Evaluating models on adaptive reasoning, SAT questions & real-world classification tasks
Evaluating SOTA models if they can really reason
Written by Anita Kirkovska
Evaluation Methodology
We evaluated model performance across three datasets:
Adaptive Reasoning (28 examples): Tests how well models adapt to new contexts based on logic puzzles they’ve seen before. Hardest SAT Problems (50 examples): Measures reasoning ability on difficult academic-style questions. Real-World Customer Tickets (100 examples): Assesses classification accuracy on de-identified support tickets (names, phones, and URLs removed).
Models Tested
We included both open-source and proprietary models. If a model had a specific reasoning or "thinking" mode , we used that variant (e.g. Claude 3.7 Sonnet Thinking instead of the standard Claude 3.7 Sonnet).
Process
All prompts ran with temperature = 0 . If a model failed to return an answer in <final answer> brackets, we marked it as 0 (or incorrect) Each dataset was evaluated once, no reruns or prompt variation.
Scoring
We used GPT-4o as an automatic judge with this prompt:
Your job is to determine whether an answer to a question is correct given the correct answer.

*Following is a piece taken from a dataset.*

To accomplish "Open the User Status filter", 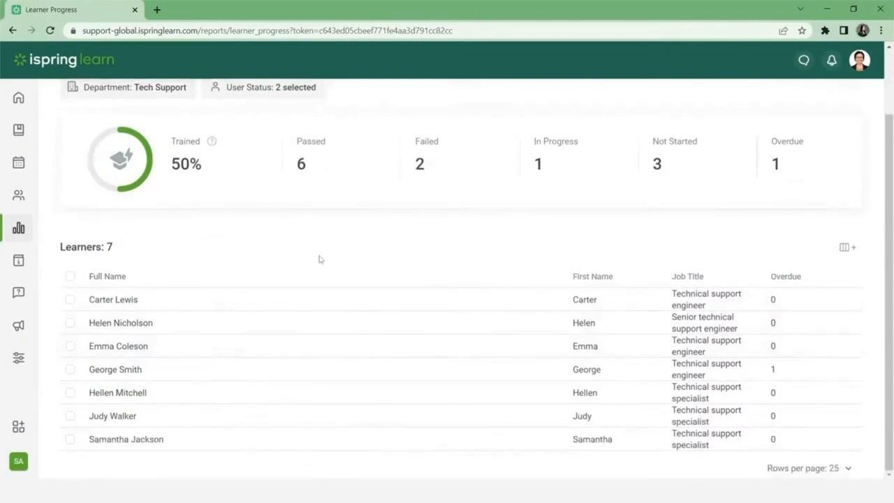I will [x=263, y=87].
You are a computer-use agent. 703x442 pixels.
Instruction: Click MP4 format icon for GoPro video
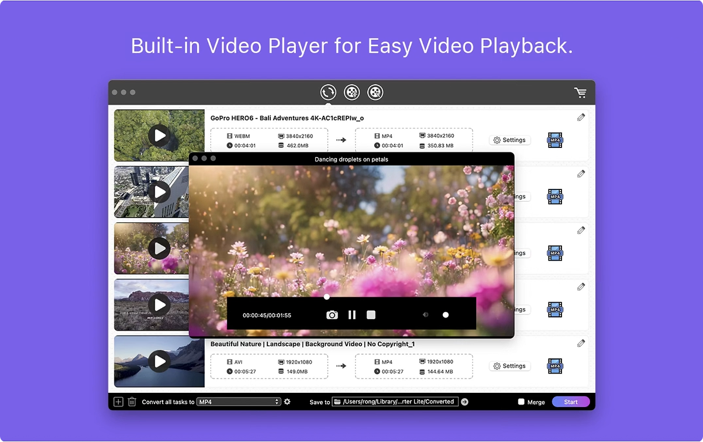(555, 140)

If there's anything incorrect about the answer, the answer should be marked as completely incorrect. Question: {{ question }} Correct answer: {{ correct_answer }} Answer to evaluate: the <final answer> part in {{ answer }} Return only the number "1" if the answer is essentially correct and contains no major errors, and the number "0" if the answer contains any significant errors.
Outputs were scored as binary (1 = correct, 0 = incorrect).
Human Review
After the LLM scoring pass, we manually reviewed the results. This helped catch errors where models overfit or where the auto-judge was too lenient or inconsistent.